The kinetic equation for this type of inhibition is VImax = Vmax /{1 + [I]/Ki}.
Double reciprocal (Lineweaver-Burk) plots permit these two types of inhibition to be distinguished very easily one from the other. In competitive inhibition the straight lines all cross the vertical axis (1/v) at the same point (vmax values are the same). Non-competitive inhibition gives a series of lines that all converge to the same point on the horizontal axis (1/[S]) indicating that the Km is the same under all conditions.
Uncompetitive inhibition:
In the case of uncompetitive inhibition, the inhibitor binds to ES complex and both the Km and kcat are affected.
Irreversible inhibition of enzymes
Chemicals capable of reacting covalently with amino acid residues of the enzyme, usually at the active site, produce irreversible inhibition. A well-studied example of this is the reaction of diisopropylfluorophosphate with the enzyme acetylcholine esterase, which is essential for normal nerve conduction. This organophosphorus compound acts as a nerve gas.
Irreversible inhibition of enzymes can also occur if (non-covalent) binding is so strong that it is irreversible.
Coenzymes:
Some of the chemical reactions catalyzed by enzymes involve only the participation of amino acid side chain residues.
Many of the more complex and more interesting chemical reactions in living systems involve a series of relatively small organic molecules called coenzymes or prosthetic groups. Some of these coenzymes are vitamins or are derived from vitamins.
Coenzymes combine with a purely protein component, called an apoprotein, to form a complete, active enzyme called a holoenzyme.

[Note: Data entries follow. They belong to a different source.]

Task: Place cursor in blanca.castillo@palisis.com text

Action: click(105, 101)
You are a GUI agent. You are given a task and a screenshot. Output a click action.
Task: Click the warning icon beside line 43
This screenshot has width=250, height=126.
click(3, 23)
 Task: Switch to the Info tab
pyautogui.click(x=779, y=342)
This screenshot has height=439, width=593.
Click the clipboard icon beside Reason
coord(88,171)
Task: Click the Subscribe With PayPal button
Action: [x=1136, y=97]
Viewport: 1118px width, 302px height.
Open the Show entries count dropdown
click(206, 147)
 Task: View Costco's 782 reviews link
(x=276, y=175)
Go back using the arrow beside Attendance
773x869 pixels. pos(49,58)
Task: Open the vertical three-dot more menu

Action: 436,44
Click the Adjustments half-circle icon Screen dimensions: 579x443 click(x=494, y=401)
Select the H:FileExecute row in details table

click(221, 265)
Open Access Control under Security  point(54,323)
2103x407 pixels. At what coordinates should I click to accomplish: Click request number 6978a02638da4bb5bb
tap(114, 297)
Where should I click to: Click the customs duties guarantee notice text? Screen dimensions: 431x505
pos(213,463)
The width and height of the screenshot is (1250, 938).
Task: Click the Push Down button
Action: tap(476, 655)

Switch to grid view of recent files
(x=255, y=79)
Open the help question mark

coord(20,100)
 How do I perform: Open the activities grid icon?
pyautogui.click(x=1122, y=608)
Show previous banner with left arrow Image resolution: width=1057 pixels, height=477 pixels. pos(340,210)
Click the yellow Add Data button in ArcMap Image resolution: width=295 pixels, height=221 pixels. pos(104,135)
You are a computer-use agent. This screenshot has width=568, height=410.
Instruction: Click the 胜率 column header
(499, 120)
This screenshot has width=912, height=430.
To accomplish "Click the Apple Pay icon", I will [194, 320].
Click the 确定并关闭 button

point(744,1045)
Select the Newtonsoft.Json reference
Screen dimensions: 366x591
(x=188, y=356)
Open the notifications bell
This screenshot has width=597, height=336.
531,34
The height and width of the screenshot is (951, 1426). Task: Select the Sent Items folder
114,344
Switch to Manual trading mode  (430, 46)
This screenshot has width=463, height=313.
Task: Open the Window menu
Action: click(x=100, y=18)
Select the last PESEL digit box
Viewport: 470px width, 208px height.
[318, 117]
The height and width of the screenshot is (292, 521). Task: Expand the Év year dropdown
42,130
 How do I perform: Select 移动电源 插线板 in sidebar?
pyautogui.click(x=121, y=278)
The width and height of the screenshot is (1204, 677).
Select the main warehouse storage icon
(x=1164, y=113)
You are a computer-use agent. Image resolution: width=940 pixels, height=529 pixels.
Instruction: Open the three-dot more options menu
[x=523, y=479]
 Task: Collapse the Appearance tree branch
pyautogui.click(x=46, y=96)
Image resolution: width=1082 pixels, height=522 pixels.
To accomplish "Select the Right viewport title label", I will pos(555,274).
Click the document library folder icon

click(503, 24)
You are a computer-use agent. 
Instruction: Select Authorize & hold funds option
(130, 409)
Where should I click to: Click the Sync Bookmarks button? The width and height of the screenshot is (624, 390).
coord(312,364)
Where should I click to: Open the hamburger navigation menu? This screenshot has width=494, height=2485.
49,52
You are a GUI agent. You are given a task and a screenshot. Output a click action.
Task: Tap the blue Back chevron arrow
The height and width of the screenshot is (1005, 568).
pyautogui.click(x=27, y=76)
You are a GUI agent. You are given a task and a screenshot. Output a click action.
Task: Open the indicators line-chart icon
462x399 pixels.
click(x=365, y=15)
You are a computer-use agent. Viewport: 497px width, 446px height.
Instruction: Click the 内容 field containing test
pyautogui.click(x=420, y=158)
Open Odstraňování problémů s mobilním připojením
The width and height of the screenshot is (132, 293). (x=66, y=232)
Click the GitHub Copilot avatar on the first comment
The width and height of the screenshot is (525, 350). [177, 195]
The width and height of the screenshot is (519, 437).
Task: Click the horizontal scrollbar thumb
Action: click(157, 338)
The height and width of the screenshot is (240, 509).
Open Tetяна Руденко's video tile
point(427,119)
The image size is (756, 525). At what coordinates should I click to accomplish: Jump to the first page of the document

We will illustrate the chemical contributions of coenzymes with some examples of redox cofactors.
Pyridine Coenzymes (NAD+ and NADP+):
NADH is the biochemist's shorthand for nicotinamide adenine dinucleotide (structure); as NADPH is for nicotinamide adenine dinucleotide phosphate (structure).
As a rule of thumb, NADH participates in catabolic reactions, where it is usually formed, and NADPH participates in biosynthetic (anabolic) reactions, where it is usually consumed.
Addition of hydrogen to NAD+ to create NADH occurs stereospecifically. The para (to N) position in the nicotinamide ring is what is called a prochiral center; some enzymes add the hydrogen to the HA (the pro-R position) face, others add to the HB side or pro-S position. They never cross over!
Alcohol dehydrogenase, which catalyzes the reaction shown below, was one of the first enzymes for which a capability to choose between two chemically equivalent atoms at a prochiral center was demonstrated. It attaches (and removes) hydrogen only to the pro-R side of ring (HA side).
CH3-CH2-OH + NAD+ ----> CH3CHO + NADH
Flavin Coenzymes (FAD and FMN):
There are a very large number of different flavoproteins.
For example, in the TCA cycle succinate dehydrogenase is a flavoprotein; it catalyzes the following reaction:
-OOC-CH2-CH2-COO- ---> -OOC-CH=CH-COO- succinate fumarate (trans)
The flavin coenzymes are usually tightly bound to an enzyme (i.e. they are not found in free solution to any significant degree); they are also stronger oxidizing agents than the nicotinamide-based coenzymes (NAD+ and NADP+).